Before announcing his sentence, he offered Margaret Neal the opportunity to speak. She remained in her seat in the back row and began to cry as she spoke of how her son will never be the same, how he has isolated himself, thinks he is disfigured and ugly, and expresses thoughts of killing himself.
Connor was also offered a chance to speak. He turned around toward Neal but did not make direct eye contact. He explained why he lied to police at first when he told them Maurtice shot himself. “I didn’t know if he would make it, and I was scared I would go to jail for a very long time.”
“I’m really sorry, I really am,” he continued. “I always loved Maurtice. We had a bond that would not break. It was unconditional love. We were foolish, and I’m very sorry.”
Connor’s step-grandfather also turned around to apologize to Neal, the first words between them since the shooting.

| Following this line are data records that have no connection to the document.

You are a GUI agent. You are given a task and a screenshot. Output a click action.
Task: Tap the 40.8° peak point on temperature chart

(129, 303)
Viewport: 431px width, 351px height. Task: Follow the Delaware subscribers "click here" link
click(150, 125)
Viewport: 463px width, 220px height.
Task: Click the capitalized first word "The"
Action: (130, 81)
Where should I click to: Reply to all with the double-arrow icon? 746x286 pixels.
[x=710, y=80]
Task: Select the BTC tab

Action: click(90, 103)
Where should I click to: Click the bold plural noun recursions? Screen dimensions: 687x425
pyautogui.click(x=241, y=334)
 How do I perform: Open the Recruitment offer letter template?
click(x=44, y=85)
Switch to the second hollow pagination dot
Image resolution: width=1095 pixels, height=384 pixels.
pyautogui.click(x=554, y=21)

The magistrate sentenced Connor to probation. He declined the prosecutor’s request that Connor have no contact with Maurtice, wanting to leave open the possibility for the two boys to someday speak to each other.
“Basically, he just walked,” Neal said.
Connor’s step-grandfather, spotting Neal outside the courtroom repeated his apology. He offered her a hug. She received it.
Neal’s disappointment was unmitigated. The trial yielded only a legal answer, not the one Neal is still looking for. The verdict did not feel like resolution for her. Anything but.
Neal is still worried about her son. She talked about feeling helpless as a parent against the forces around her son, the fear and violence that builds more fear and violence, the peer pressure, the culture of guns, the video games, and social media, and rap videos.
“It doesn’t matter where I move,” she said, “unless I move out of the country.”
She didn’t know what to wish for Maurtice and Connor.
“Maurtice really wants to believe it was an accident,” she said. “He wants his friends back.”
She turned to walk out of the courthouse, go home, and deliver the verdict to her son.